The competitive dynamics of capitalism generally push major corporations towards finding or creating new markets, a seemingly incessant and perpetual agoragenesis. That’s because existing markets eventually become saturated and companies start hitting diminishing returns. Capitalism is all about growth, and this push for more growth intensifies agoragenesis. Establishing a new market could mean expanding the geographic scale of market activity, like when McDonald's opened its first store in China back in 1990. But it can also mean introducing a new product or service within the same country or operational area. NVIDIA was once known for making GPUs for video games, and it still does that. But then deep learning and generative AI came along, and suddenly NVIDIA found an explosive new market for its AI chips, catapulting the company to the top of the stock charts in 2024.

Even in an era of entrenched monopolization and cartelization in the American economy, these competitive dynamics still persist. Google is the de facto monopolist in online search, Meta is the de facto monopolist in social media, Amazon is the de facto monopolist in e-commerce, Microsoft is the de facto monopolist in PC operating systems, and yet all of them are engaged in a highly public corporate war to develop the fastest and most impressive AI models. In a very new market, there is generally an absence of a dominant monopolist. Monopolies and cartels only emerge later, once the market matures. Then the process of agoragenesis begins again, either because new competitors come along to introduce new markets (like when Netscape came along with its new web browser in the 1990s) or because the monopolies and cartels of established markets attempt to create other markets themselves. These new markets feature a whole new range of products, services, and technologies, and conversional technologies in particular are central to the story because they are implicated in just about everything we do. This is the ultimate social and economic basis for catalytic spectralization in the capitalist regime.
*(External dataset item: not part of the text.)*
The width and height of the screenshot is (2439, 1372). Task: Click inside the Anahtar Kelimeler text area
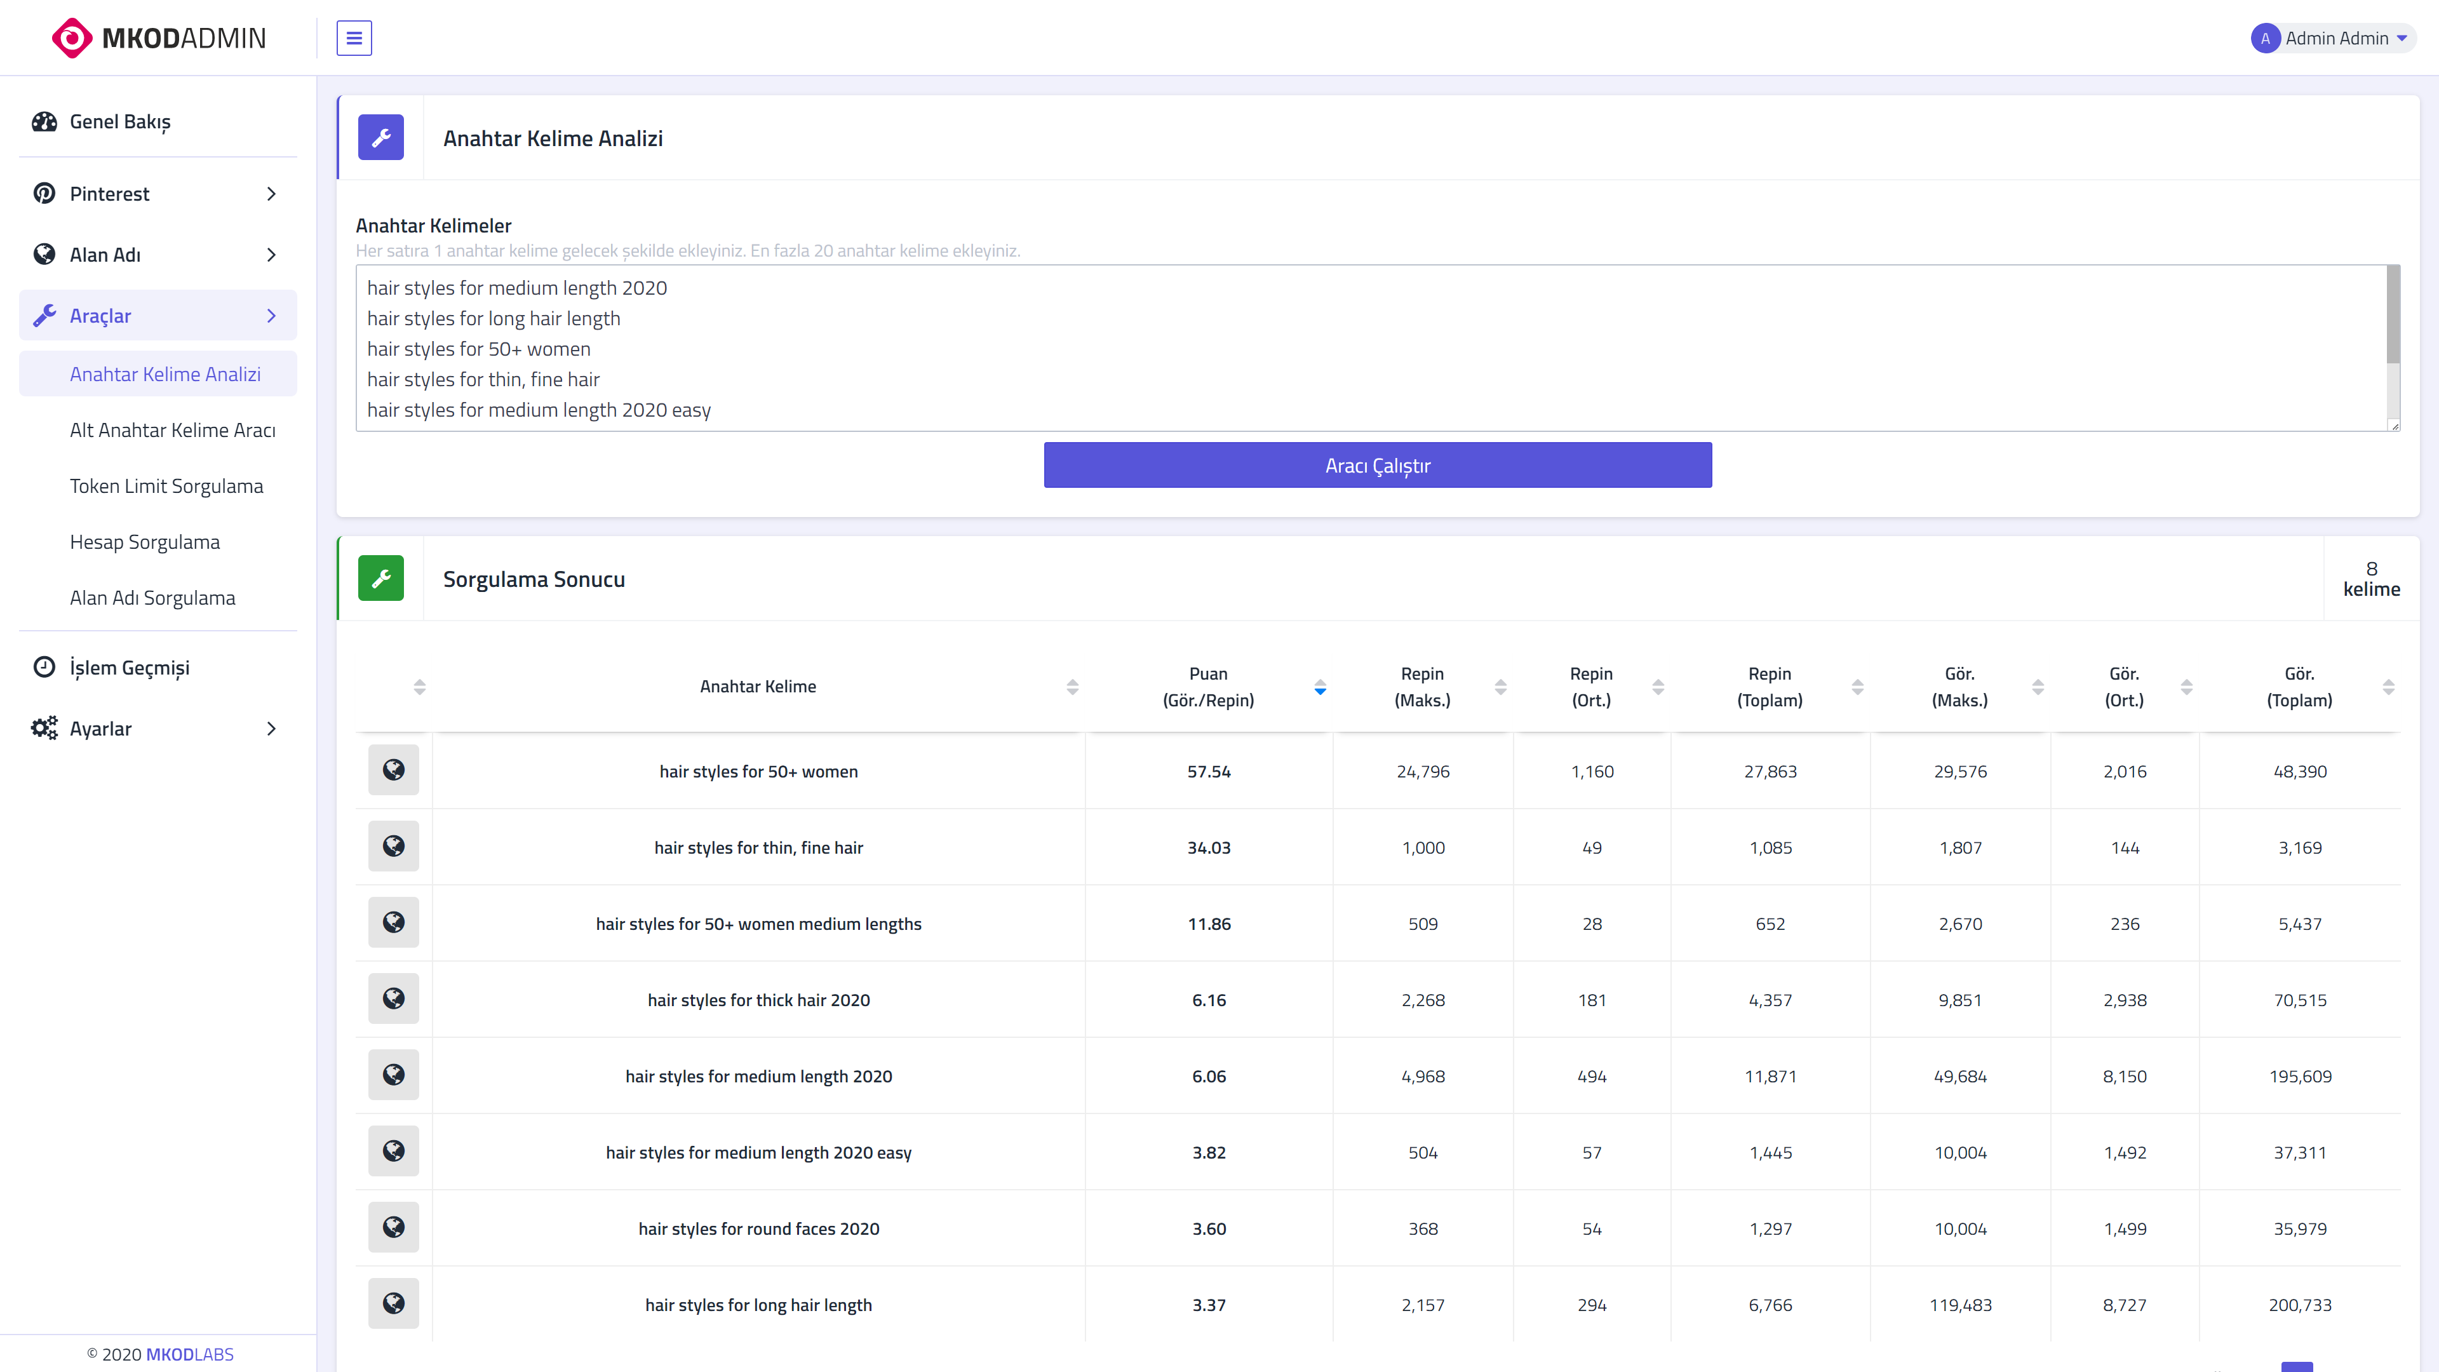coord(1371,347)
This is one of the major reasons why in the book I advocate for social and political transformation above and beyond mere technological innovation: because the energy-intensive nature of modern civilization is built on the class-power dynamics of modern capitalism. Reforming our social, political, and economic institutions and forms of organization should therefore be the primary concern. In a future post, I will explain how the concept of a modular society under the valerist system I introduced in the book can provide a comprehensive solution to the problem of catalytic spectralization. That post will delve into the concept of universal modularization and explain the changes we should make to the process of technological development, to industrial manufacturing and industrial strategy more broadly, and to the process of end-use consumption.